Dr. Corrigan has an esteemed reputation around the world for his work on serious mental illness, health disparities, and stigma. He has captured more than $45 million in funds to support his research and related work, using those funds to support to active research centers that have generated more than 300 peer-reviewed papers. He does this while an active member of the IIT faculty, currently with 10 doctoral students and as chair of two university-wide committees. 

Dr. Corrigan’s research extends the focus of traditional psychiatric rehabilitation to examine the stereotypes held by the community and those living with serious mental illness, and investigate the role of ethnic disparities in undermining rehabilitation. He is an internationally recognized expert, and as a member of national and international advisory groups has worked to develop anti-stigma campaigns aimed at improving the lives of individuals around the world. His examination of the effects of the Affordable Care Act on health disparities is crucial for narrowing race and economic status life expectancy gaps. 

His research work is organized under two centers which he directs: the National Consortium for Stigma and Empowerment (NCSE) and Chicago Health Disparities (CHD).

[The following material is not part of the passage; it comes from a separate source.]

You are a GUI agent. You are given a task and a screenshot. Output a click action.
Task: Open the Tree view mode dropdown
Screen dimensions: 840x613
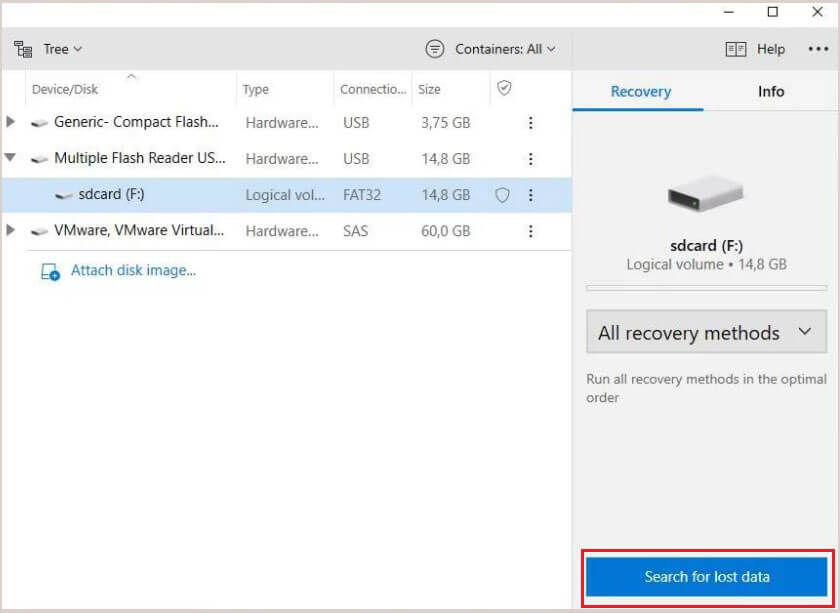pyautogui.click(x=49, y=49)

NCSE (www.NCSE1.org) is now in its 15th year and represents the collaboration of more than 20 academic institutions. Most recently, Corrigan was P.I. of an NIH-funded center grant with co-PIs from Yale, Penn, Temple and Rutgers. His NCSE work largely focuses on strategies meant to diminish the public and self-stigma of mental illness. CHD (www.chicagohealthdisparities.org) is a collaboration of services providers and academic institutions in Chicago addressing the health needs of people of color with serious mental illness.

CHD is based in Together for Health (T4H), a collection of more than 30 health care clinics in the area that was funded as part of Illinois’ response to the Affordable Care Act (Obamacare). Corrigan is currently P.I. of three federal grants through CHD on services for African Americans and Latinos with serious mental illness. Epidemiological research shows this population is likely to get sick and die fifteen years young than Americans in general. Corrigan is investigating psychiatric rehabilitation approaches to helping people better avail themselves of the primary care system.

Corrigan is a prolific investigator; he has authored fifteen books on top of his more than 300 peer-reviewed articles. His editorial duties are equally broad and deep. He is leaving the American Journal of Psychiatric Rehabilitation after 17 years and is now editor-elect of Stigma and Health. He is currently on four editorial boards and is ad hoc reviewer for approximately 30 additional articles each year.

We congratulate Dr. Corrigan on this momentous recognition from the university community.